In her letter of resignation, Handel, a conservative Republican who unsuccessfully ran for Georgia governor in 2010, said she had supported ending the funding of about $700,000. The charity ultimately decided to continue the grants after the cutoff sparked a nationwide furor fueled by social media such as Twitter and Facebook.
Handel’s resignation was first reported by the Associated Press.
Komen, known for raising money through events such as races and walks, said last week that it had adopted criteria excluding Planned Parenthood from future grants for breast-cancer screenings and education programs because a conservative congressman had announced an investigation of the organization, which provides abortions as part of its services.
Komen’s action sparked a political outcry, with Democrats and liberals saying the move was part of a broad campaign against Planned Parenthood for its position on abortions. Handel was singled out for criticism because of her conservative political views.
Handel denied politics played a role in the initial funding cutoff.

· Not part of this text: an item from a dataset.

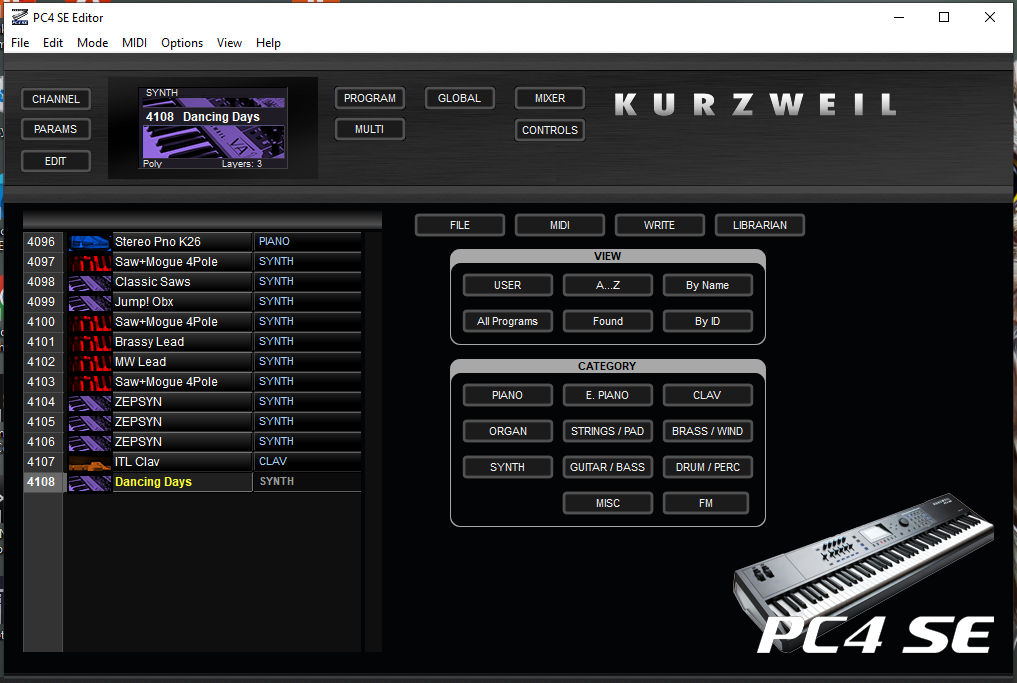Click the PC4 SE Editor title bar icon
This screenshot has width=1017, height=683.
coord(19,17)
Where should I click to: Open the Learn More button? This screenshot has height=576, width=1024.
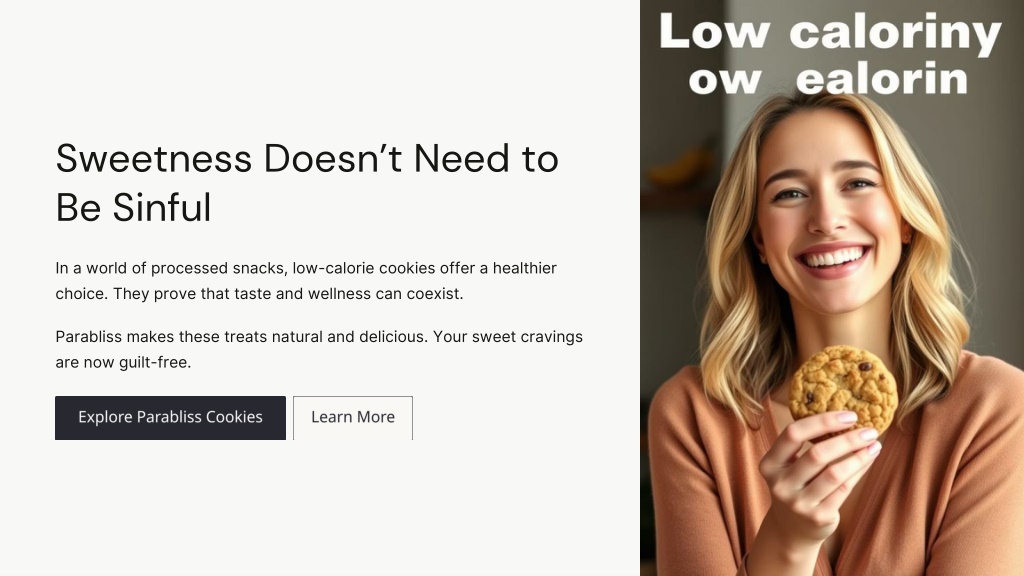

“Neither the decision nor the changes themselves were based on anyone’s political beliefs or ideology,” she wrote in her resignation letter. “Rather, both were based on Komen’s mission and how to better serve women, as well as a realization of the need to distance Komen from controversy. I believe that Komen, like any other nonprofit organization, has the right and the responsibility to set criteria and highest standards for how and to whom it grants.”
Handel called the uproar a “challenging and deeply unsettling situation for all involved in the fight against breast cancer.
“However, Komen’s decision to change its granting strategy and exit the controversy surrounding Planned Parenthood and its grants was fully vetted by every appropriate level within the organization,” she wrote. “I am deeply disappointed by the gross mischaracterizations of the strategy, its rationale, and my involvement in it. I openly acknowledge my role in the matter and continue to believe our decision was the best one for Komen’s future and the women we serve. However, the decision to update our granting model was made before I joined Komen, and the controversy related to Planned Parenthood has long been a concern to the organization.”
Nancy B. Brinker, Komen founder and chief executive, released this statement:
‘Today I accepted the resignation of Karen Handel, who has served as Senior Vice President for Policy since April 2011. I have known Karen for many years, and we both share a common commitment to our organization’s lifelong mission, which must always remain our sole focus. I wish her the best in future endeavors.’